Dataset records —

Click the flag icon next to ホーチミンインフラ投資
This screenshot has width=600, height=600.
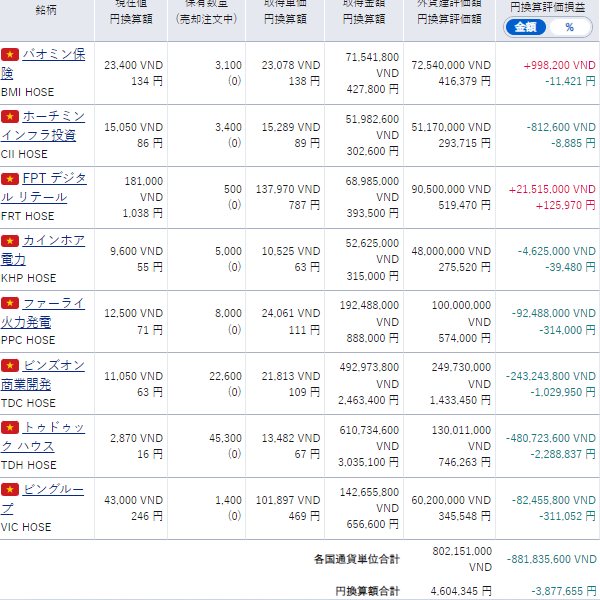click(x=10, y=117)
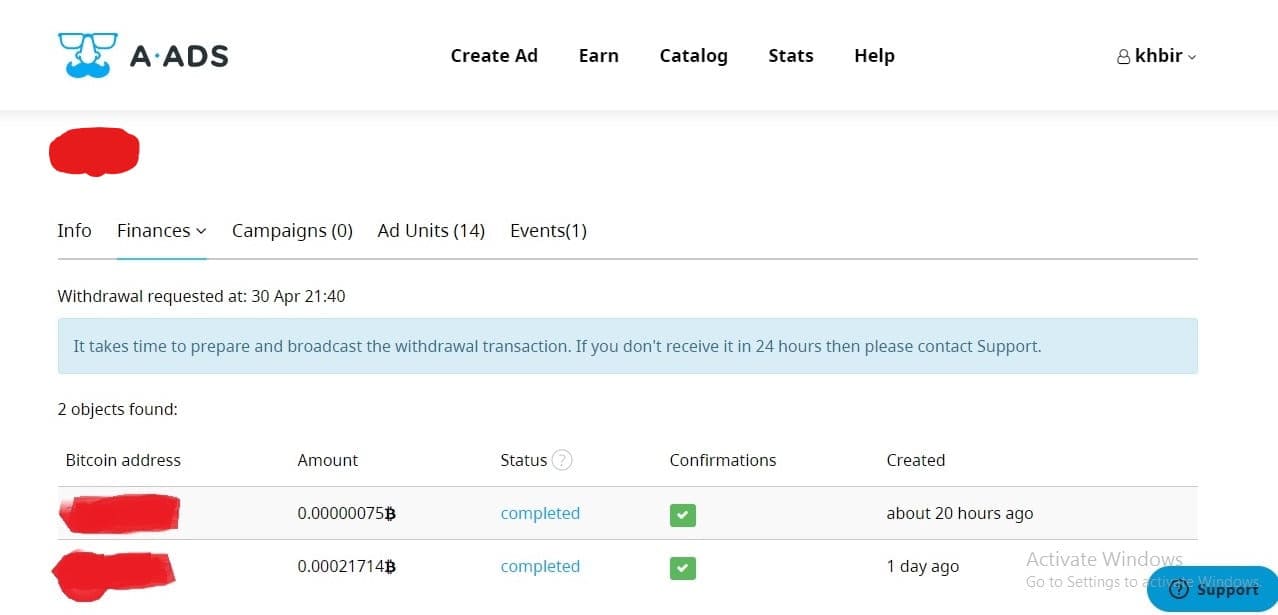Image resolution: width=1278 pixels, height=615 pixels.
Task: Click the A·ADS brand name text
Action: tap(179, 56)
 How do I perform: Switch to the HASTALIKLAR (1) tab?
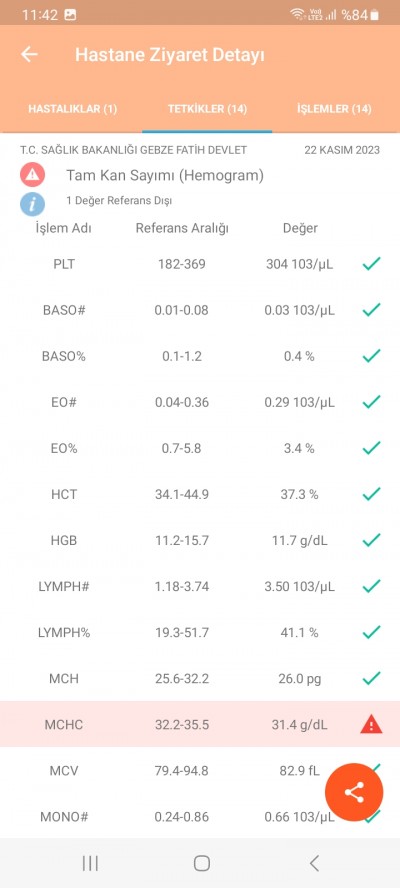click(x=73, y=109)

PROBLEM — Give back every record precisely as it stands, without the images.

RESPONSE —
Click the flag icon next to ホーチミンインフラ投資
This screenshot has width=600, height=600.
click(x=10, y=117)
Image resolution: width=1278 pixels, height=615 pixels.
Task: Click the A·ADS brand name text
Action: tap(179, 56)
 How do I perform: Switch to the HASTALIKLAR (1) tab?
click(x=73, y=109)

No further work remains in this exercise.